Return the run of lines below that opens with the line containing "All Berkshire (760, 1820)" and closes with the line containing "20 (653, 558)", keeping each one exact.

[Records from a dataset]
—————

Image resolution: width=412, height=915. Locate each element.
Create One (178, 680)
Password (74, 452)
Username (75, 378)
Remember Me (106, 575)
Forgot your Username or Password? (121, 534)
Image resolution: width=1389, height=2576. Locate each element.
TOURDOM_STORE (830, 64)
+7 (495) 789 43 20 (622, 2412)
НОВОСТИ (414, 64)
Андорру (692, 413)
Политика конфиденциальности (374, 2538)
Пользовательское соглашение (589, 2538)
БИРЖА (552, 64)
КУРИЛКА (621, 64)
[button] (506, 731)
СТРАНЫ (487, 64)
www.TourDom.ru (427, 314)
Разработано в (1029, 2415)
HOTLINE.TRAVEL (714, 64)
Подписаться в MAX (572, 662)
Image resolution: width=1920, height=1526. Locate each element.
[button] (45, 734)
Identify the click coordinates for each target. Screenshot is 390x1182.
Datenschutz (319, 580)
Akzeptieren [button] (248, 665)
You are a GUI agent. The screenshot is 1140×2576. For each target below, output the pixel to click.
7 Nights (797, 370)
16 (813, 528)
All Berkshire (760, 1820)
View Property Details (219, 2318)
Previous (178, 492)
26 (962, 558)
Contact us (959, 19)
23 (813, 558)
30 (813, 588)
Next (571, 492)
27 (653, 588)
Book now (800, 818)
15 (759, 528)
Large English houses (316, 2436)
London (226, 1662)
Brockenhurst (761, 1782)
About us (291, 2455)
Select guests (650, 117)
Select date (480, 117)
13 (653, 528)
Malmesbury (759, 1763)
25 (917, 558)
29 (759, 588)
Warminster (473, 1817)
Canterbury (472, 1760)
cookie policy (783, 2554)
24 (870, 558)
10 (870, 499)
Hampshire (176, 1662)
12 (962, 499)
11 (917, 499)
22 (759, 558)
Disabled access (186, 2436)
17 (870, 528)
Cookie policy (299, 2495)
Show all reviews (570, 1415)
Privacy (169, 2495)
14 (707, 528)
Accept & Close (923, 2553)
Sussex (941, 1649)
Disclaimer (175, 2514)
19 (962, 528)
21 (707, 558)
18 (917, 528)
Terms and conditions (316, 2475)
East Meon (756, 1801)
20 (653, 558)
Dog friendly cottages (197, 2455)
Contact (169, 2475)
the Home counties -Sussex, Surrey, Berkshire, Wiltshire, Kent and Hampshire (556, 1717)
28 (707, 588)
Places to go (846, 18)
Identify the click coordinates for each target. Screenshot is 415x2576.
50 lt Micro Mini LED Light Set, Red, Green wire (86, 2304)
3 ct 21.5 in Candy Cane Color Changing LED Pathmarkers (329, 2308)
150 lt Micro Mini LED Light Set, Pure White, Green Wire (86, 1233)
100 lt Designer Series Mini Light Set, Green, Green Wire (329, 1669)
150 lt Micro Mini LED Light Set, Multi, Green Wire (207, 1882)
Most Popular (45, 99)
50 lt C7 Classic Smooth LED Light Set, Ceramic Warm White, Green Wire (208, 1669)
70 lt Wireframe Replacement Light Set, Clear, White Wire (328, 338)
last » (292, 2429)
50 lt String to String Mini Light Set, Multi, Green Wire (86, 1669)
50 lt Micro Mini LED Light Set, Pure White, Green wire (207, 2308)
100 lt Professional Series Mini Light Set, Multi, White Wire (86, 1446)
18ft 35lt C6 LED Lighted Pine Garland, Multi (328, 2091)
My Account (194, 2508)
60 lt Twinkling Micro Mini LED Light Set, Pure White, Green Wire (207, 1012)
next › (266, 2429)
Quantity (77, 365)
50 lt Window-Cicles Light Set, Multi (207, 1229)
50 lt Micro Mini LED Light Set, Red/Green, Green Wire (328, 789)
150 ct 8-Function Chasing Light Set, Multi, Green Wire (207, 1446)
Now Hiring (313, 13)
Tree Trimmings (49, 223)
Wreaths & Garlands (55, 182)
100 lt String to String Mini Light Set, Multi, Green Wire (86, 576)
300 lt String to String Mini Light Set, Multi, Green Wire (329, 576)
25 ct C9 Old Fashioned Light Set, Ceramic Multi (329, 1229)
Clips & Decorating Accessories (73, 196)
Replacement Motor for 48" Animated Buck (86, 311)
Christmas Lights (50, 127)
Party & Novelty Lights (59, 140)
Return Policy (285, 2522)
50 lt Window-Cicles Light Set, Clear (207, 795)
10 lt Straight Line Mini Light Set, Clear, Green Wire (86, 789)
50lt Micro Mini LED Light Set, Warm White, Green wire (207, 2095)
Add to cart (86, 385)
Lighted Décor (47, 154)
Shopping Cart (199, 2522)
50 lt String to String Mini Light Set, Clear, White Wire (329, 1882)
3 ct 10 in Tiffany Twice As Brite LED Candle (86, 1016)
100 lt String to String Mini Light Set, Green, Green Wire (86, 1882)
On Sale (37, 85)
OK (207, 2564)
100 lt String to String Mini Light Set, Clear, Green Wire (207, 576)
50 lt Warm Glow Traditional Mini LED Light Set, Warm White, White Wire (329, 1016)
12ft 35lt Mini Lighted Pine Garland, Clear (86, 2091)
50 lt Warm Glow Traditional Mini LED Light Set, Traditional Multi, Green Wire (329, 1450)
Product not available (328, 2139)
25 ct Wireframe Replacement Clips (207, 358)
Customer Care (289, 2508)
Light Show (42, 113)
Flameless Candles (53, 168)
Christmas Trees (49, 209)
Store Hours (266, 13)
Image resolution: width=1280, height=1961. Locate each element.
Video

—————

● ANSWER SPACE
All Berkshire (760, 1820)
View Property Details (219, 2318)
Previous (178, 492)
26 (962, 558)
Contact us (959, 19)
23 (813, 558)
30 (813, 588)
Next (571, 492)
27 (653, 588)
Book now (800, 818)
15 (759, 528)
Large English houses (316, 2436)
London (226, 1662)
Brockenhurst (761, 1782)
About us (291, 2455)
Select guests (650, 117)
Select date (480, 117)
13 (653, 528)
Malmesbury (759, 1763)
25 (917, 558)
29 (759, 588)
Warminster (473, 1817)
Canterbury (472, 1760)
cookie policy (783, 2554)
24 (870, 558)
10 (870, 499)
Hampshire (176, 1662)
12 (962, 499)
11 (917, 499)
22 (759, 558)
Disabled access (186, 2436)
17 (870, 528)
Cookie policy (299, 2495)
Show all reviews (570, 1415)
Privacy (169, 2495)
14 (707, 528)
Accept & Close (923, 2553)
Sussex (941, 1649)
Disclaimer (175, 2514)
19 (962, 528)
21 (707, 558)
18 (917, 528)
Terms and conditions (316, 2475)
East Meon (756, 1801)
20 (653, 558)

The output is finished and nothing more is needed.